Crucialmente, a liderança de Hanói está a redobrar os laços entre partidos com Pequim para diminuir as tensões, tanto em disputas comerciais como marítimas. No ano passado, o líder supremo do Vietnã, Nguyen Phu Trong, tornou-se o primeiro líder estrangeiro a visitar o presidente Xi Jinping após a sua histórica terceira eleição. Na verdade, a liderança cada vez mais conservadora de Hanói está mais preocupada com as “ revoluções coloridas ” de inspiração ocidental do que com um conflito armado directo com a China comunista.

Enquanto Hanói se concentra na estabilidade do regime num contexto de crescente interacção económica com o Ocidente, Nova Deli tem pressionado por uma ordem multipolar global . Apesar de partilhar superficialmente valores políticos com o Ocidente, a Índia, actualmente a nação mais populosa do mundo, está empenhada num mundo onde as potências não-ocidentais gozem de maior autonomia estratégica.

Isto explica em grande parte a participação activa da Índia numa série de grupos não-ocidentais, mais notavelmente os Brics (um bloco que inclui o Brasil, a Rússia, a China e a África do Sul) e a Organização de Cooperação de Xangai . Também explica por que Nova Deli isolou obstinadamente os seus extensos laços com potências antiocidentais como a Rússia e o Irã.

E isto leva-nos ao fator final, nomeadamente a importância de manter laços estáveis ​​com a China. Apesar de toda a conversa sobre “dissociação”, há provas crescentes de que potências emergentes como o Vietnã se tornaram ainda mais dependentes de insumos tecnológicos e investimentos chineses para as suas indústrias de exportação.

Quanto à Índia, os seus esforços para suplantar a China como centro de produção global continuam a ser ambiciosos, dada a profundidade dos seus desafios infra-estruturais e de produção.
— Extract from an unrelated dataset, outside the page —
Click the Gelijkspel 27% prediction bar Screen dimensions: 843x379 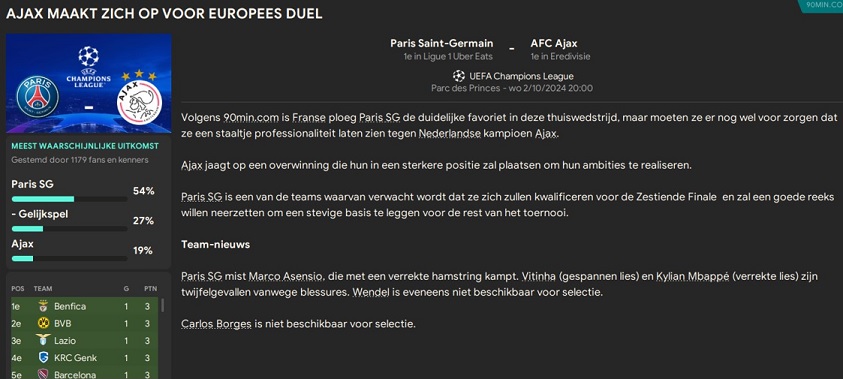[x=69, y=229]
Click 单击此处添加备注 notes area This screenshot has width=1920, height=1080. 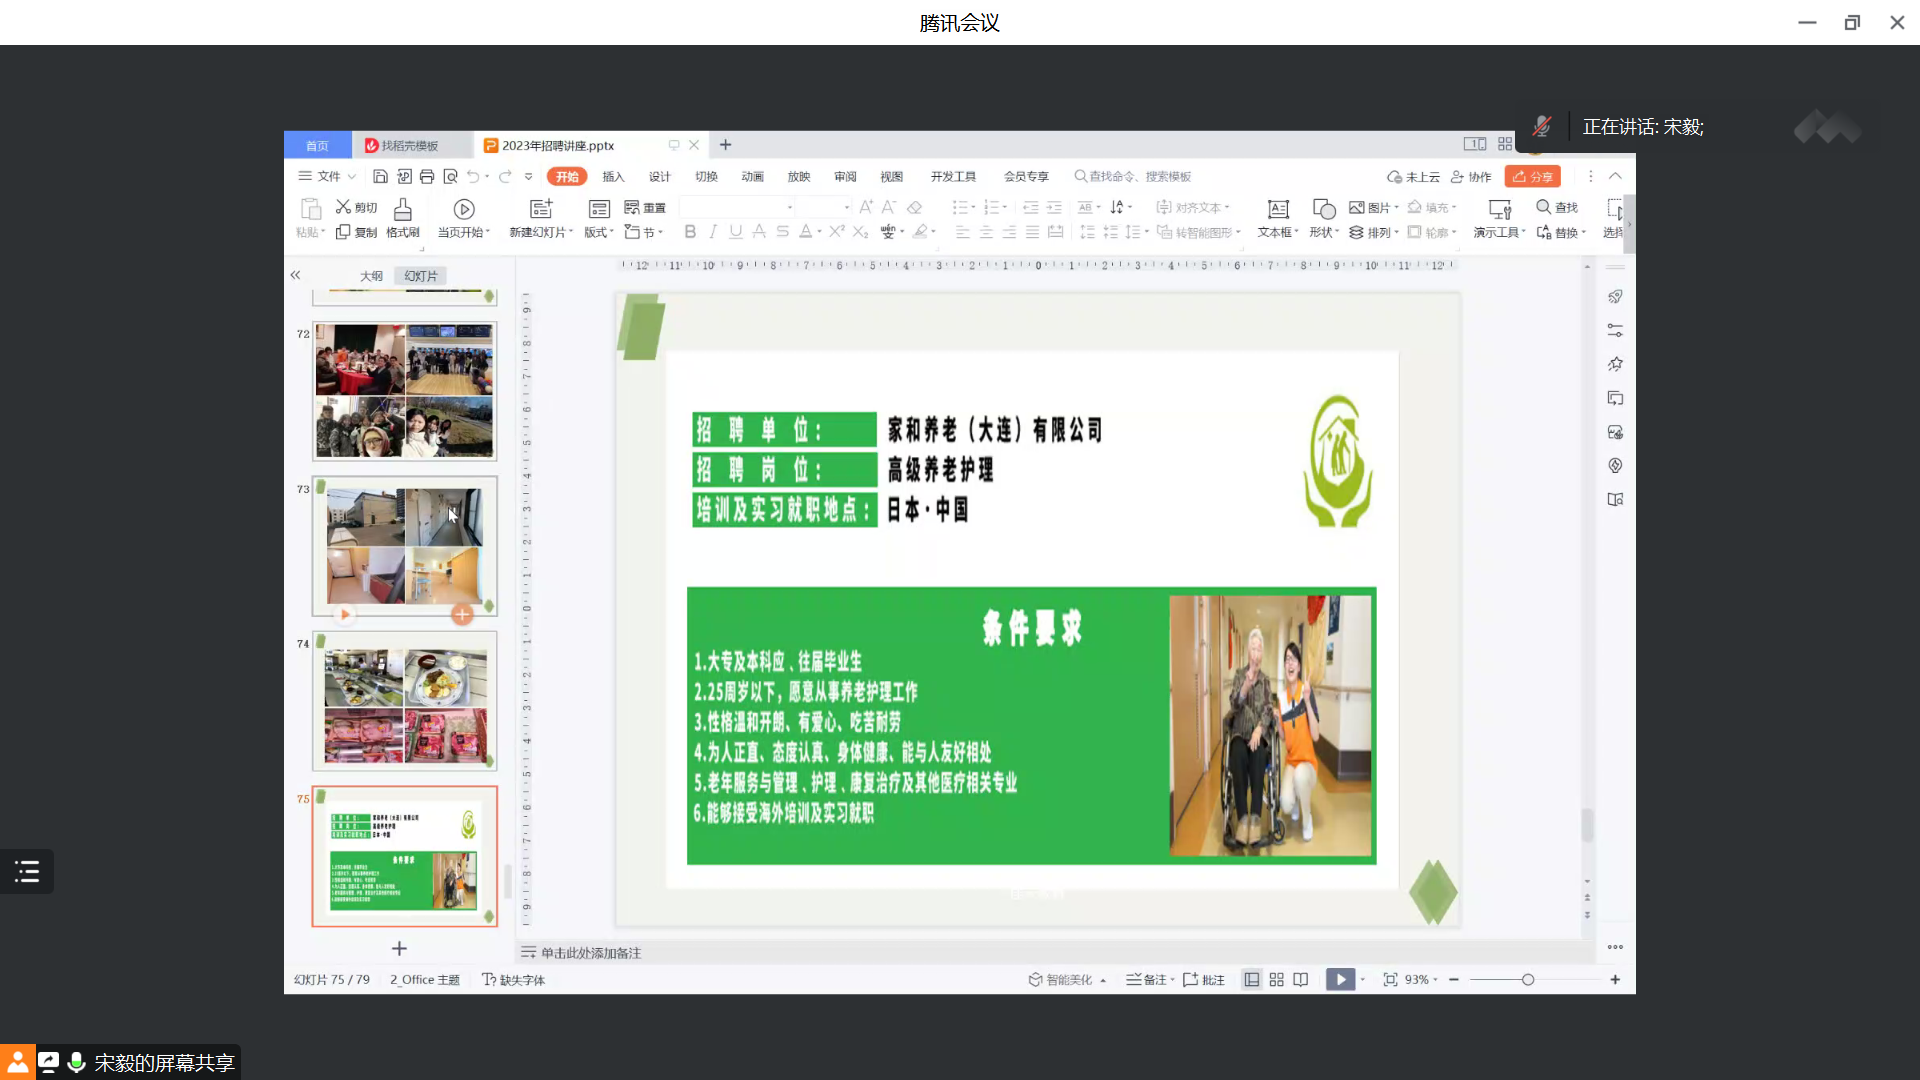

Tal como o Vietnã, a Índia não está disposta a exacerbar as suas disputas territoriais com uma China muito mais poderosa.

Enquanto nações em desenvolvimento, a prioridade estratégica tanto em Hanói como em Nova Deli é fortalecer as suas bases económicas e militares, em vez de se alinharem com o Ocidente contra um vizinho formidável.

A Índia e o Vietnã estão interessados ​​em receber o bolo da tecnologia e dos investimentos ocidentais, ao mesmo tempo que desfrutam dos benefícios de laços estáveis ​​com uma China poderosa. Resta saber até quando estas potências não-alinhadas poderão explorar a rivalidade.

Richard Javad Heydarian é um académico residente na Ásia, atualmente titular da cátedra de Geopolítica na Universidade Politécnica das Filipinas e autor de, entre outros, “O Indo-Pacífico: Trump, a China e a Nova Luta pelo Domínio Global”.